On signing of the Agreement on reciprocal promotion and protection of investments between the Government of the Republic of Kazakstan and the Government of the Islamic Republic of the Iran, the Contracting Parties also agreed on following provisions, which shall be considered as an integral part of the Agreement:

As far as the Islamic Republic of Iran is concerned, the term "investment", reffered to in Article 1-1, as well as in the other Articles of the Agreement, refer exclusively to investments which are admitted and registred within the territory of the Islamic Republic of Iran in accordance with the Law and Regulations concerning the Attraction and Protection of Foreign Investments in Iran (L.A.P.F.I.) or laws and regulations which will succeed to L.A.P.F.I.

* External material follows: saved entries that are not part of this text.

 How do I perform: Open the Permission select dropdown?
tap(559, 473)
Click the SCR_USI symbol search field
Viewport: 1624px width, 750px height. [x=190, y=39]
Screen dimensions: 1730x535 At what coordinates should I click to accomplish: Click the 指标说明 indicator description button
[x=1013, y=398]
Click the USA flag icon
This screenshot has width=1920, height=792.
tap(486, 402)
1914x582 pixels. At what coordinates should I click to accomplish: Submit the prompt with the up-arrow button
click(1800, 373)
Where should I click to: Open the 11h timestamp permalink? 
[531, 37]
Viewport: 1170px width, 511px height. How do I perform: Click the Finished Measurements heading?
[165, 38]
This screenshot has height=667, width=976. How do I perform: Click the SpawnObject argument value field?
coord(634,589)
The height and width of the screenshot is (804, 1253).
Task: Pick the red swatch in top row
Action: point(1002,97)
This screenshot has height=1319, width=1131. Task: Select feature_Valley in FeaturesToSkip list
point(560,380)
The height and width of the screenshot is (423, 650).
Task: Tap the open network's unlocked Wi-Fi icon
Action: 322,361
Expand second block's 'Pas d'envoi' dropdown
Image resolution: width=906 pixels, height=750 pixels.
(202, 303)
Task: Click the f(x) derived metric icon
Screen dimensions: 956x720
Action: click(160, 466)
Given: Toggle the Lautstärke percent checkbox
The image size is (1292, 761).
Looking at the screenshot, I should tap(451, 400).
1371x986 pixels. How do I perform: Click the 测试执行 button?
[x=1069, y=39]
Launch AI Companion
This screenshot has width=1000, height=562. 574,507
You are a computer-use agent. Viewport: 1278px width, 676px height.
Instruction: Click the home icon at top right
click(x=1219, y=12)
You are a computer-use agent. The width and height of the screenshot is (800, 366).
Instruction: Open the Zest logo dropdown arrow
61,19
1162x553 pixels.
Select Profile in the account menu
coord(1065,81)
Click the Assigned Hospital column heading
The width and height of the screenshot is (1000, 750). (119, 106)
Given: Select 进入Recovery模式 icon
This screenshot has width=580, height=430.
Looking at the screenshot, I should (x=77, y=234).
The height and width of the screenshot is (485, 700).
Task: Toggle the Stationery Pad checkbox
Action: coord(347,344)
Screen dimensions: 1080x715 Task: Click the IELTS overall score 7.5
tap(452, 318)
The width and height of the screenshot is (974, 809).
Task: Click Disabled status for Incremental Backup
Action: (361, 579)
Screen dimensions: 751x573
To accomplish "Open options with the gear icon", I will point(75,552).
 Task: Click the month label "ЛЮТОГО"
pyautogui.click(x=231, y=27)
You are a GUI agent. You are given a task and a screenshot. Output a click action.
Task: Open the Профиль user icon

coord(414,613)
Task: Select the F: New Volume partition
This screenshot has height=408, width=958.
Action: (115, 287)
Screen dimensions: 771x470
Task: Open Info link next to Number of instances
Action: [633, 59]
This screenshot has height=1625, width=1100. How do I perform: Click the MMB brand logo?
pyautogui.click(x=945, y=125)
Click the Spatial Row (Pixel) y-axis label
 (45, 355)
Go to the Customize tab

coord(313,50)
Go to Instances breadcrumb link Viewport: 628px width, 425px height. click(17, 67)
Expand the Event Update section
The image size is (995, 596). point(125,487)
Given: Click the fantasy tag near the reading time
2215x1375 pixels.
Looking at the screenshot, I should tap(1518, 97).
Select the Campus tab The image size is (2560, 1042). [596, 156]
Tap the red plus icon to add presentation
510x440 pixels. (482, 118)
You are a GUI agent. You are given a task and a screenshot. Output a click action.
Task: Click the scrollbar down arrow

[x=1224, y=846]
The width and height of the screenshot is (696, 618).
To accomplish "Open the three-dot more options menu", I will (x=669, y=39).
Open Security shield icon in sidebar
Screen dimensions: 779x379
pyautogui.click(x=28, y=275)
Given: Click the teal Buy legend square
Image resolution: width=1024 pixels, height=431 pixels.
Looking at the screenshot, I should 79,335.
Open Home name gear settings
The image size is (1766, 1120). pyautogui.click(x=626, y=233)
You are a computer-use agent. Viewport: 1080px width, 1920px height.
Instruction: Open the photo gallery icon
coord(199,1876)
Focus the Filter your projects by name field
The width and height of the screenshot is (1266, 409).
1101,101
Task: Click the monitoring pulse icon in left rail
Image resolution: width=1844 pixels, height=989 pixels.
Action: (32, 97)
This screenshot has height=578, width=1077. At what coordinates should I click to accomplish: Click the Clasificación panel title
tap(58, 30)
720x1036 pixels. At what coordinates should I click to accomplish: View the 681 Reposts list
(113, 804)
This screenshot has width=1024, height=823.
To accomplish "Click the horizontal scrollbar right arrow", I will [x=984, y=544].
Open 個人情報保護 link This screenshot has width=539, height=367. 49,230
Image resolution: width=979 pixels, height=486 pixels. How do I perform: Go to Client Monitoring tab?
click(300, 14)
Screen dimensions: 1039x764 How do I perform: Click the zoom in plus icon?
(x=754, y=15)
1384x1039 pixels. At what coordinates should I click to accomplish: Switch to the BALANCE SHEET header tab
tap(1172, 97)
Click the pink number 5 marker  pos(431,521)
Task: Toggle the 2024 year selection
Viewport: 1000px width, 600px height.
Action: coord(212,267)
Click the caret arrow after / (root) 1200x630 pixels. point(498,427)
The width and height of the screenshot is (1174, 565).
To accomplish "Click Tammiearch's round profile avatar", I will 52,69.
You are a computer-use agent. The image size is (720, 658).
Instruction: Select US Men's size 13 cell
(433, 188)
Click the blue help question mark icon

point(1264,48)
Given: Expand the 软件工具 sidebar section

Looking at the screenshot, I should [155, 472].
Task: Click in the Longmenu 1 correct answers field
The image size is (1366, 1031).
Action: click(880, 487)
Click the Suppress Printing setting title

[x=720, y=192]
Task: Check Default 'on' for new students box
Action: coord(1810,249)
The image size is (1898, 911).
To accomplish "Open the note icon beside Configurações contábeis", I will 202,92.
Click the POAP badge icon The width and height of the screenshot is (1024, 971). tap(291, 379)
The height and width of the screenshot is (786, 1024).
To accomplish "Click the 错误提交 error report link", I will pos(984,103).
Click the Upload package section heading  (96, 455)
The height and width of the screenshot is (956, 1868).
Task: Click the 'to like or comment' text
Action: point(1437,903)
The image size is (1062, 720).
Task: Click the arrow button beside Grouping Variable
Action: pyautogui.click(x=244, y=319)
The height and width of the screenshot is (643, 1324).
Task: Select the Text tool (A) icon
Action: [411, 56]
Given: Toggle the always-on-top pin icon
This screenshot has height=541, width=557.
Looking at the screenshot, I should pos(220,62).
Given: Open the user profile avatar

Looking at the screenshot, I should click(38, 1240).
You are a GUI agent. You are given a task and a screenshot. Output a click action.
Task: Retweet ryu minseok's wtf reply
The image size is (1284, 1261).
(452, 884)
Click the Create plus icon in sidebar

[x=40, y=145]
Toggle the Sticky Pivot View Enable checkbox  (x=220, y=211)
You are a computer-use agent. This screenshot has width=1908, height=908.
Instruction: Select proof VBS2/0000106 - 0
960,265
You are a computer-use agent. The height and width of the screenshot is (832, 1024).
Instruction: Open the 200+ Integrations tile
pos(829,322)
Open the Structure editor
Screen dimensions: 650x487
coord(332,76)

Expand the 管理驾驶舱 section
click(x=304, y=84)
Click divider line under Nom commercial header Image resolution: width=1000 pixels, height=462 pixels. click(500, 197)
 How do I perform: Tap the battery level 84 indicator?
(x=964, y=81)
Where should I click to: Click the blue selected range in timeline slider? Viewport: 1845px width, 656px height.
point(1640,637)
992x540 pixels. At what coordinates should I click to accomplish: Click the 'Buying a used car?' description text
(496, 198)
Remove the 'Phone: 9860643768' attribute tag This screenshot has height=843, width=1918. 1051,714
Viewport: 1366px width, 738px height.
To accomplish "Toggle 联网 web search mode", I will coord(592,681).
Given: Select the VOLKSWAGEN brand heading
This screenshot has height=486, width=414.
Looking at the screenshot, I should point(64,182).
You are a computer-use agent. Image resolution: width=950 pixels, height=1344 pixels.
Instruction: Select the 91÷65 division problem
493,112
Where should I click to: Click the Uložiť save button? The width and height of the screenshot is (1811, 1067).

Admission and registration of investment(s) of the investors of the Republic of Kazakstan in the territory of the Islamic Republic of Iran shall have to be evidenced by "Admission Certificate" - a specific document delivered by the Ministry of Economic Affairs and Finance, the Organization for Investment, Economic and Technical Assistance of Iran (O.I.E.T.A.I.) or their succesors-indicating, that the investment(s) have been approved under the laws and regulations of the Islamic Republic of Iran. The "Admission Certificate" may specify certain conditions under which the investment(s) has been invested. The competent authority in the Islamic Republic of Iran for issuance of the Admission Certificate is:

Organization for Investment, Economic and Technical Assistance of Iran (O.I.E.T.A.I.), its address being: 15th Khordad Square, Tehran, Iran.

Done in duplicate at Almaty this day of January 1996 in Kazak, Persian and English languages, all texts being equally aothentic. In case of divergence of interpretation the English text shall prevail.